A deep dive into unicode and string matching - variation selectors
Earlier this week I learned about token bombing attacks1, where users may prompt LLMs with arbitrarily long byte streams that render as a single character or emoji. This is done by exploiting "variation selectors" - special Unicode code points that modify character appearance - and is a good follow up from my earlier posts about the unicode standard23.
Understanding variation selectors
Variation selectors are special unicode code points that modify how the preceding character is displayed4. While primarily designed to control character appearance in different contexts, these selectors can be used - or misused - in interesting ways. Before exploring those implications, let's look at how they work.
Consider these examples where variation selectors create a clear contrast between typographical and graphic representations of the same glyph:
☎︎ vs ☎️
✔︎ vs ✔️
⭐︎ vs ⭐️
⚡︎ vs ⚡️
Despite appearances, each glyph comprises multiple code points (remember that a code point is really a number and is typically represented by U+ followed by an hexadecimal number):
U+260E U+FE0E vs U+260E U+FE0F
U+2714 U+FE0E vs U+2714 U+FE0F
U+2B50 U+FE0E vs U+2B50 U+FE0F
U+26A1 U+FE0E vs U+26A1 U+FE0F
In reality any number of variation selectors can be chained together. For example this single visible glyph: ☎︀︁︂︃︄︅︆︇︈︉︊︋︌︍︎️ contains 17 codepoints.

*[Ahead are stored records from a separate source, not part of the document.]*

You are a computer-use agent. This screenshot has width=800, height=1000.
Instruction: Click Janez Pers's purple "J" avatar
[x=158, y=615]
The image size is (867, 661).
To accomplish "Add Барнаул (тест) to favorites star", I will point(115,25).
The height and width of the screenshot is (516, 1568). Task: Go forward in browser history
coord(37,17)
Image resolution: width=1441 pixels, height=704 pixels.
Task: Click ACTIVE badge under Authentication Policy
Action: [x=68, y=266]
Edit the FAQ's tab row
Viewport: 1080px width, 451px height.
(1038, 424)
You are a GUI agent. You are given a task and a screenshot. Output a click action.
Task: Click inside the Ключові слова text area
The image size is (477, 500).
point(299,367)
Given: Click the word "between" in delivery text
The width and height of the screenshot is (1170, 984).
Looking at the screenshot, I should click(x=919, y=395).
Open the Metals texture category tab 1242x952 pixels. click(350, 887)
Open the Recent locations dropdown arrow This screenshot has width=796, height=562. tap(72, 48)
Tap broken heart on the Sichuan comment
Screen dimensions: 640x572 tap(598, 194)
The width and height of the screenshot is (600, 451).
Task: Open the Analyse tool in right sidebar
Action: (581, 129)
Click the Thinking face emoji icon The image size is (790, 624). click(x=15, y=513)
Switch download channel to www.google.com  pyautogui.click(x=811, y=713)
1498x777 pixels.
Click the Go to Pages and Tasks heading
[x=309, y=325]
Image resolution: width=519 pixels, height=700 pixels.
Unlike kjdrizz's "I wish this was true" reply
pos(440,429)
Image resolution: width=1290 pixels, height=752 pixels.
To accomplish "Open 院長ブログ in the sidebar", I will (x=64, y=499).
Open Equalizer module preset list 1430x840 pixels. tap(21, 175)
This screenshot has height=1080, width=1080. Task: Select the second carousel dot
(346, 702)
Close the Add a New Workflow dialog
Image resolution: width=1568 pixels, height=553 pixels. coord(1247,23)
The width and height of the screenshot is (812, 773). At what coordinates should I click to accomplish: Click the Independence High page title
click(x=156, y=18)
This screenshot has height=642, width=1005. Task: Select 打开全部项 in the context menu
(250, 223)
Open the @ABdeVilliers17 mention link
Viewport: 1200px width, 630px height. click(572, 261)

U+260E U+FE00 U+FE01 U+FE02 U+FE03 U+FE04 U+FE05 U+FE06 U+FE07 U+FE08 U+FE09 U+FE0A U+FE0B U+FE0C U+FE0D U+FE0E U+FE0F
Variation selectors can be applied to any character, for example, this word "H️E️L️L️O️" actually has 10 codepoints instead of the expected 5 (one for each letter).
U+72 U+FE0F U+69 U+FE0F U+76 U+FE0F U+76 U+FE0F U+79 U+FE0F
The unicode standard specifies two blocks5 for variation selectors:
- The variation selectors block (16 code points: U+FE00 to U+FE0F)
- The variation selectors supplement block (240 code points: U+E0100 to U+E01EF)
Together, these blocks amount to 256 code points.
How can this be (mis)used?
This is the basis for Paul Butler's very interesting post "Smuggling arbitrary data through an emoji", where he demonstrates it is possible to encode any 256 characters, like the Basic Latin unicode block using variation selectors.
This is clearly an abuse of the unicode standard, however it has interesting implications not only for user input validation, but also steganography and watermarking.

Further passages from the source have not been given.